## Stored data
•••••

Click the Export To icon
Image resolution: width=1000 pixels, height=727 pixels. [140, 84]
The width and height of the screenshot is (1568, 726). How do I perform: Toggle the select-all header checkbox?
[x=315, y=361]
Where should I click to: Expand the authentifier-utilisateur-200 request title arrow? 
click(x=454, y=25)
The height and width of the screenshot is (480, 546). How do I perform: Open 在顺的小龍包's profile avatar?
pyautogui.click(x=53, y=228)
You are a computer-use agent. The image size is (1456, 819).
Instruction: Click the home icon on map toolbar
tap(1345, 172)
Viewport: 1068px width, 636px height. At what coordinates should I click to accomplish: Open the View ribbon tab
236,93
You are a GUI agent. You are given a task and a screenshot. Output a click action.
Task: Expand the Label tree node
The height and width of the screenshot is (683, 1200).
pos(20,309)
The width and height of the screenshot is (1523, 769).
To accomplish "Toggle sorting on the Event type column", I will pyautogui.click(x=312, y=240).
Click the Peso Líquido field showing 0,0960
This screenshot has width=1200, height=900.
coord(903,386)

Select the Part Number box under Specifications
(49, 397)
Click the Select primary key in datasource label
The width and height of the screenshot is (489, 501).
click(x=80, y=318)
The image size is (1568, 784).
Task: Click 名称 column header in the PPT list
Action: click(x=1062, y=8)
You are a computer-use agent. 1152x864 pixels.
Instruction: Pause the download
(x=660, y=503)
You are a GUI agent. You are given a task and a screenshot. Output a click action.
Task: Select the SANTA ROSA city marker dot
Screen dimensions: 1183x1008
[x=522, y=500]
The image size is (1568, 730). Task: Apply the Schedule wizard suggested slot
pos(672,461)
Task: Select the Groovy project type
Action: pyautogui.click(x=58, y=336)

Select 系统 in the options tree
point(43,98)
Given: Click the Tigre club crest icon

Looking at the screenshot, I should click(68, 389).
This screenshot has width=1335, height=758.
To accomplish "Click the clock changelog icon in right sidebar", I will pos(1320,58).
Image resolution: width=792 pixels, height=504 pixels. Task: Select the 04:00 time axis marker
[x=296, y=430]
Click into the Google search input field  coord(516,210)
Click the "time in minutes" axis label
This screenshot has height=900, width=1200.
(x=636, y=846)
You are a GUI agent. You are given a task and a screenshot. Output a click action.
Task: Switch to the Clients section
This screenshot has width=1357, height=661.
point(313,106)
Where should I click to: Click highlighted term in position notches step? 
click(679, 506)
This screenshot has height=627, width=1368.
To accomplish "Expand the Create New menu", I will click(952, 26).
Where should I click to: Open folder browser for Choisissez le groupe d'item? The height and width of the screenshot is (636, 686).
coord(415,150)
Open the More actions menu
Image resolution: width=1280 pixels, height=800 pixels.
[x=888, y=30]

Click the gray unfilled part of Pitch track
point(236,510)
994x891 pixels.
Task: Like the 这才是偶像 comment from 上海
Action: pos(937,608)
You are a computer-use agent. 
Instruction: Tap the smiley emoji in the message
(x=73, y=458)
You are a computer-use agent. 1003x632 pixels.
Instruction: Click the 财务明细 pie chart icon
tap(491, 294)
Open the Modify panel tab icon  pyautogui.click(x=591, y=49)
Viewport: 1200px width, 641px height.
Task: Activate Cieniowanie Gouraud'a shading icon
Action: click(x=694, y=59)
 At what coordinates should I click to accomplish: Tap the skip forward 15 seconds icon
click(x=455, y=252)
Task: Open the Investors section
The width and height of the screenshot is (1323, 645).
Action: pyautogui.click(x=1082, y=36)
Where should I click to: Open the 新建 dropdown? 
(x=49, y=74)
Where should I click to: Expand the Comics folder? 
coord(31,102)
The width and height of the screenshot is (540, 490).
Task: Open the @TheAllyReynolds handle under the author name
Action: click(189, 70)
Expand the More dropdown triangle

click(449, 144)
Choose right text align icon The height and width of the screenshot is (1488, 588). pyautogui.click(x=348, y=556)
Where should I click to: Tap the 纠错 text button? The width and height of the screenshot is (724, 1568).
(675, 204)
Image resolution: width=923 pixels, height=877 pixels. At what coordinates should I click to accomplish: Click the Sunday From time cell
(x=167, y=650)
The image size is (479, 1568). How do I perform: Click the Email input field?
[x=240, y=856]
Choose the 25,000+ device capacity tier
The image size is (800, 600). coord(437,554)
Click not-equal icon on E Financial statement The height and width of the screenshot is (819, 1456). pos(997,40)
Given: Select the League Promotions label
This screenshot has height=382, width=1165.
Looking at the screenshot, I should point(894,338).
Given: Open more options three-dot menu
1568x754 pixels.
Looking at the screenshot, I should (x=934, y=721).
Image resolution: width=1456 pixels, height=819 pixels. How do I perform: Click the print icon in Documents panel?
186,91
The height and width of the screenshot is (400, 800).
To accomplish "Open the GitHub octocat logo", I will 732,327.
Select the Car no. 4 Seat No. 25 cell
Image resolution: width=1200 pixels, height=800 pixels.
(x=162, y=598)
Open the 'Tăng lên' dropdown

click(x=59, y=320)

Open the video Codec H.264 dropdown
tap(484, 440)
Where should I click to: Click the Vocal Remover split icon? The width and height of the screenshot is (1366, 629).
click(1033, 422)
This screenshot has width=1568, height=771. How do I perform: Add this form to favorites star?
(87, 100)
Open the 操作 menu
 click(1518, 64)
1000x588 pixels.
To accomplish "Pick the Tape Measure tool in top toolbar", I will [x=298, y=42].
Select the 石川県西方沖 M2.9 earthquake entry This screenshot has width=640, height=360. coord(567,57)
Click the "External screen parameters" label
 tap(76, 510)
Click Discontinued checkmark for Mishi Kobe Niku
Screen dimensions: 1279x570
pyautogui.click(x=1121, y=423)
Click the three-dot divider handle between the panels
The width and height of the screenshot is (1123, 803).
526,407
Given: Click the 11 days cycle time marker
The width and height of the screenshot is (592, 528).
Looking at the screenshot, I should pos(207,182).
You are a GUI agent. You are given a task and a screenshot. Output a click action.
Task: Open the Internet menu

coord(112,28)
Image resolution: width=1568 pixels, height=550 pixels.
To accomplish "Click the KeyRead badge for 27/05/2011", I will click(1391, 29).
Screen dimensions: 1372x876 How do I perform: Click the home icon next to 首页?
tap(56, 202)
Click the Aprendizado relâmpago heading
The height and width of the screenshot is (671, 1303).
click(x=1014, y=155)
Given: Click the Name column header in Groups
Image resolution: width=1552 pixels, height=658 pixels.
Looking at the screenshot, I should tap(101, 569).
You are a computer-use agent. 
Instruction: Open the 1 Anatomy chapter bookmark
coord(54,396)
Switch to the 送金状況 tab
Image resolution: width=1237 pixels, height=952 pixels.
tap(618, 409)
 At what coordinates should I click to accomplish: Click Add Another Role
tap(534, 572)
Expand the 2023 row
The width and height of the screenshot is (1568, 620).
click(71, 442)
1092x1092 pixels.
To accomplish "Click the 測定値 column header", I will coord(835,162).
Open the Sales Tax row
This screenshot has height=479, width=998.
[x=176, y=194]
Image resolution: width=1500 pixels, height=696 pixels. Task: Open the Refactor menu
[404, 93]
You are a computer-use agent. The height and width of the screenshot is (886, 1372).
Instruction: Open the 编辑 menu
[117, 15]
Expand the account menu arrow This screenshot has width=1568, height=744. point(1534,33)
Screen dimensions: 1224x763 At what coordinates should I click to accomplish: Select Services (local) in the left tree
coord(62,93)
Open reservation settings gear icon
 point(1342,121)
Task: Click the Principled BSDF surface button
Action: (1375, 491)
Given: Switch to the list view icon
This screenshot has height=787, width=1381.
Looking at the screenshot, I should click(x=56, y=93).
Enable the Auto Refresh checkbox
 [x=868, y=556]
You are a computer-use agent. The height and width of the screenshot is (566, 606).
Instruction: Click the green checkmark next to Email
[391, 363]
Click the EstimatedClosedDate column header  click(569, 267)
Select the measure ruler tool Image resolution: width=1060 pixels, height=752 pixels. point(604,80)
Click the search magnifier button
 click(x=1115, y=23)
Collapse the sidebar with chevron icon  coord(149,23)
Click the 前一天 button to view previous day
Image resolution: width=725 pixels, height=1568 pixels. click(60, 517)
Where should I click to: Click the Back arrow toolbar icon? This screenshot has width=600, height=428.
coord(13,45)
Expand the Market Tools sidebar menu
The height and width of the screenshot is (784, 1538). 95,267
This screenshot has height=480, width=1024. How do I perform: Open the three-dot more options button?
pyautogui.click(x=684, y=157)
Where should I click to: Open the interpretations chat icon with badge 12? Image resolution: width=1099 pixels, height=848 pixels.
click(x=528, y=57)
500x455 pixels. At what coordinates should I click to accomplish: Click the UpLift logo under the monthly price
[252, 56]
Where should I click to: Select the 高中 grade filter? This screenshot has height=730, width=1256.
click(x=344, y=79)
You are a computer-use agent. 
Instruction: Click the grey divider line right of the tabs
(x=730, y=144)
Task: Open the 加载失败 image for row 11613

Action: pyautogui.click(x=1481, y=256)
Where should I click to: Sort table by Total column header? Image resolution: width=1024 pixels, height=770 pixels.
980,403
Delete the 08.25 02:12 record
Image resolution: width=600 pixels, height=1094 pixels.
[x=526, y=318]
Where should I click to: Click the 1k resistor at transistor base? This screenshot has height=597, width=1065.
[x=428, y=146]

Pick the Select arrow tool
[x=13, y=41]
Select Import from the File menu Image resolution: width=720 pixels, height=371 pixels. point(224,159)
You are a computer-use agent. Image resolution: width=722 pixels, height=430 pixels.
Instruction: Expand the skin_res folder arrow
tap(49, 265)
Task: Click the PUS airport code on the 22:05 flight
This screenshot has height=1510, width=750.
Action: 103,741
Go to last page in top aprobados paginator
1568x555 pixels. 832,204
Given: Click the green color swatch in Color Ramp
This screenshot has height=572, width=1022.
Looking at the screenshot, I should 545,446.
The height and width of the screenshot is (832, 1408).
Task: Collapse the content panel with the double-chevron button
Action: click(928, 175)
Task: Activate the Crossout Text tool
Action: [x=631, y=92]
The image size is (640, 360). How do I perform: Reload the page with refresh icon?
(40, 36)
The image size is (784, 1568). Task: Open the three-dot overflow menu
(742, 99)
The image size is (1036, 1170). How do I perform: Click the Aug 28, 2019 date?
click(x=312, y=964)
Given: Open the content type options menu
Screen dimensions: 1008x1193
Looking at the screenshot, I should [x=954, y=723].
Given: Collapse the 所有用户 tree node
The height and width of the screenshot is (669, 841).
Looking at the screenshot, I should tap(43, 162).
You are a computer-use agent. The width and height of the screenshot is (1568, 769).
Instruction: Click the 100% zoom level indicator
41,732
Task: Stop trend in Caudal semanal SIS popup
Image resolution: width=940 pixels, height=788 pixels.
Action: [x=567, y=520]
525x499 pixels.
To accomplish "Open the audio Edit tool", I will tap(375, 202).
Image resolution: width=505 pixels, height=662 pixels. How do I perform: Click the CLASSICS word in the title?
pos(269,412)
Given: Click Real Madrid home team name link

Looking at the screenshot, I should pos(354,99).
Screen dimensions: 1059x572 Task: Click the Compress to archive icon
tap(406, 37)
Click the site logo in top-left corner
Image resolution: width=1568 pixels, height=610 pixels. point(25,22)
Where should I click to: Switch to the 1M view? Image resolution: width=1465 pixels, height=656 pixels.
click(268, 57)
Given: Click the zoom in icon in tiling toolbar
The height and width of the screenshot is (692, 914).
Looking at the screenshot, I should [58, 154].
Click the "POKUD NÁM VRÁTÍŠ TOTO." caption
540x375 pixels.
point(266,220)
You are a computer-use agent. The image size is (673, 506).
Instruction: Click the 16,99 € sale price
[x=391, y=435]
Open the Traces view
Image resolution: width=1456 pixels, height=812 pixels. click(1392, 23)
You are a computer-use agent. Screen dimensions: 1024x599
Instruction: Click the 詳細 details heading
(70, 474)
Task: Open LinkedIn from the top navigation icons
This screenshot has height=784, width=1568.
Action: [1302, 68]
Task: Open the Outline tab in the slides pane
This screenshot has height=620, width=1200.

•••••

Write down again, exactly as given, only the lines above that fall from the line with "Image resolution: width=1456 pixels, height=819" to the line with "Click Discontinued checkmark", inclusive.

Image resolution: width=1456 pixels, height=819 pixels. How do I perform: Click the print icon in Documents panel?
186,91
The height and width of the screenshot is (400, 800).
To accomplish "Open the GitHub octocat logo", I will 732,327.
Select the Car no. 4 Seat No. 25 cell
Image resolution: width=1200 pixels, height=800 pixels.
(x=162, y=598)
Open the 'Tăng lên' dropdown

click(x=59, y=320)

Open the video Codec H.264 dropdown
tap(484, 440)
Where should I click to: Click the Vocal Remover split icon? The width and height of the screenshot is (1366, 629).
click(1033, 422)
This screenshot has width=1568, height=771. How do I perform: Add this form to favorites star?
(87, 100)
Open the 操作 menu
 click(1518, 64)
1000x588 pixels.
To accomplish "Pick the Tape Measure tool in top toolbar", I will [x=298, y=42].
Select the 石川県西方沖 M2.9 earthquake entry This screenshot has width=640, height=360. coord(567,57)
Click the "External screen parameters" label
 tap(76, 510)
Click Discontinued checkmark for Mishi Kobe Niku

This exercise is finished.